Which spits out a tile set:


Notice the shadows are on the model but not the background? Those are in a separate sheet to be rendered on the ground. Also generated are sheets corresponding to the other cardinal directions since this unit can be rotated. Those use the same script with a different camera.

Admittedly the result here is fairly basic. There's no gripper or hand on the end of the arm; the colors could do with texturing; maybe more detail needs to be added etc. But since this is now a script in a pipeline it's easy to:

  • Build a library of mechanical components to be reused by models, expressed as math
  • Iteratively apply small fixes and improvements to components and update every model via the pipeline
  • Work on better lighting and and textures by rapidly testing the results in-game (it's quite fast, because of that GPU bullet)
  • Track all graphical assets in Git without LFS because they're just scripts
  • Never fight with Blender

Animation

In the script there's a reference to a global progress variable which ranges from 0.0 to 1.0. Scripts use this to create change between frames. There's no explicit frame number like ShaderToy has with iFrame as I found that made it too easy to inadvertently tie an animation to a fixed frame rate.

Top-down distortion


Those may look like Daleks, but they become the Electrolyser machine when rendered top-down:


2D games that render top-down usually choose a projection that shows some of the elevation of an object, without introducing too much distortion. An example is Factorio's top-down oblique view. For Spinward I'm trying a different route and rendering a direct top-down orthographic projection.

This seems interesting to me because it removes distortion and greatly simplifies rendering and layering of sprites. Of course, most stuff looks boring and confusing when viewed from directly above, so models generally need to taper inward at the top so that the sides are visible... leading to the electrolysis Daleks.

This might turn out to be a terrible idea, but I don't know that yet.
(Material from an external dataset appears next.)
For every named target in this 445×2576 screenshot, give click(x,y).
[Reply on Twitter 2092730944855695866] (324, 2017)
Wait, backup; Lua AND the GPU?

Lua defines the scene which mostly then runs in C++. Some of that work can be offloaded to the GPU using compute shaders:

  • Ray marching, providing bounces are capped (no recursion, has to be iterative)
  • SDF evaluation works for a low number of levels (too much complexity just stalls workgroups)
  • Shadow rays traced directly from bounce points to fixed lights are super fast

I don't use the GPU in the pipeline when packaging the game because throwing a few more CPU cores at software rendering is simpler. But for rapid edit/render/test cycles using the GPU is a must.
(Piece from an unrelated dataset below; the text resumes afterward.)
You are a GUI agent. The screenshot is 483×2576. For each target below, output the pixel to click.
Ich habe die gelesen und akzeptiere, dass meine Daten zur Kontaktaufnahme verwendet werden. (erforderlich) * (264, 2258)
Signed Distance Function hull()

As in convex hull, a tool I find very useful in OpenSCAD. However there it works with meshes and CGAL. Doing the same thing using SDFs turned out be hard. I have not found a method for building convex hulls around arbitrary SDFs outside of some recently published papers which don't really hit the mark. It's possible this is just my limited math skills.

The 3D preview of the Arm better shows the hulls, which are the yellow base and the green column:


At first I tried using marching cubes to convert SDFs to meshes on the fly in order to pass them to CGAL for hulling. That became very slow and also much more complicated because the scene had to deal with both SDFs and meshes.

Therefore the hull() function in this tool cheats. Firstly it only works with a subset of SDFs that can be easily expressed as triangle meshes too: box(), cylinder(), sphere(), prism() etc. That's enough for most of my use cases. When creating a hull around a set of SDFs, they are implicitly mapped to the equivalent meshes, passed to CGAL to generate a convex hull triangle mesh, the result of which is then wrapped in another SDF that uses a distance-to-triangle function to make the mesh behave like an SDF.

Yeah, the code is about as convoluted as that last sentence too. But it works and I have my beloved convex hulls.

My time is my time

It's possible all this is a waste of time and I should have spent it doing more valuable things like learning to love Blender and scripting it with Python. But... no... just no...

[1] Almost like this. The GIF in the browser may not manage 60FPS.